Straightforward Knowledge Remodel now helps:
- 9 enter codecs (together with varied CSV variants, Excel, XML and JSON)
- 66 totally different information transforms (similar to Be a part of, Filter, Pivot, Pattern and Lookup)
- 11 output codecs (together with varied CSV variants, Excel, XML and JSON)
This lets you snap collectively a sequence of nodes like Lego, to in a short time rework or analyse your information. In contrast to a code-based strategy (similar to R or Python) or a command line instrument, this can be very visible, with pretty-much immediate suggestions each time you make a change. Plus, no pesky syntax to recollect.
Consuming my very own dogfood, utilizing Straightforward Knowledge Remodel to create an e-mail advertising and marketing marketing campaign from varied disparate information sources (mailing lists, licence key databases and so forth).
Straightforward Knowledge Remodel is all written in C++ with reminiscence compression and reference counting, so it’s quick and reminiscence environment friendly and might deal with multi-million row datasets with no downside.
Whereas a lot of my opponents are transitioning to the online, Straightforward Knowledge Remodel stays an area instrument for Home windows and Mac. This has a number of main benefits:
- Your delicate information stays in your pc.
- Much less latency.
- I don’t should pay your compute and bandwidth prices, which implies I can cost an reasonably priced one-time charge for a perpetual licence.
I feel privateness is simply going to develop into ever extra of a priority as rampaging AIs attempt to scrape each single piece of knowledge they will discover.
Utilization-based charges for on-line information instruments are not any small matter. For a spread of utilization charge horror tales, similar to enabling debug logging in a big manufacturing ETL pipeline leading to $100k of additional prices in per week, see this Reddit publish. A few of my prospects have processed greater than a billion rows in Straightforward Knowledge Remodel. Not dangerous for $99!

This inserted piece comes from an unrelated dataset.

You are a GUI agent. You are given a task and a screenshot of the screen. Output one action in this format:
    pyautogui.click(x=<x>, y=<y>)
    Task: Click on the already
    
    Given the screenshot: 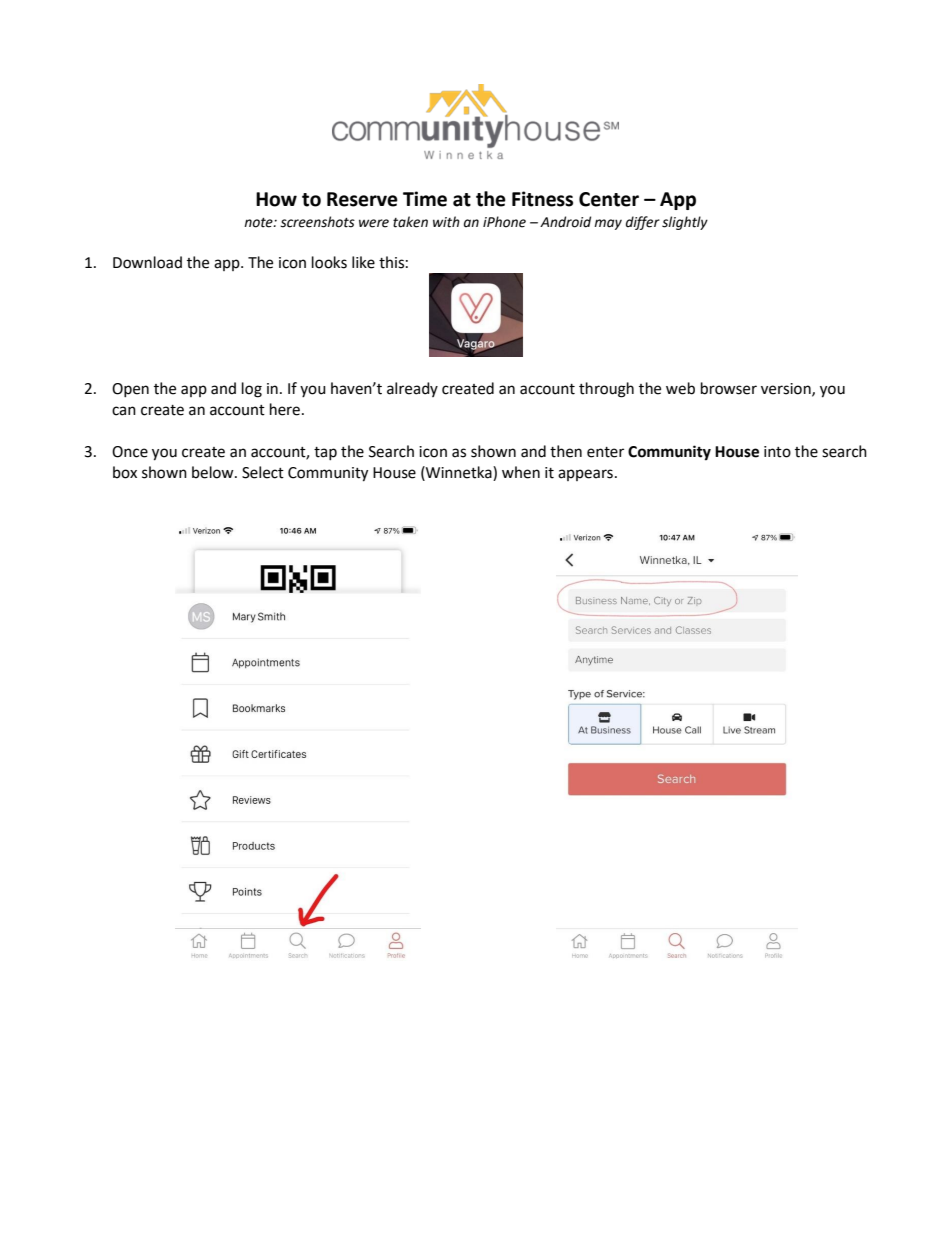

It has been lots of laborious work, however I’m please with how far Straightforward Knowledge Remodel has come. I feel Straightforward Knowledge Remodel is now a complete, quick and sturdy instrument for file-based information wrangling. When you have some information to wrangle, give it a attempt! It’s only $99+tax ($40+tax in case you are upgrading from v1) and there’s a totally purposeful, 7 day free trial right here:
Obtain Straightforward Knowledge Remodel v2
I’m very grateful to my prospects, who’ve been an enormous assist in offering suggestions. This has improved the product no finish. Many heads are higher than one!
The following large step goes to be including the power to speak on to databases, REST APIs and different information sources. I additionally hope sooner or later so as to add the power to visualise information utilizing graphs and charts. Watch this area!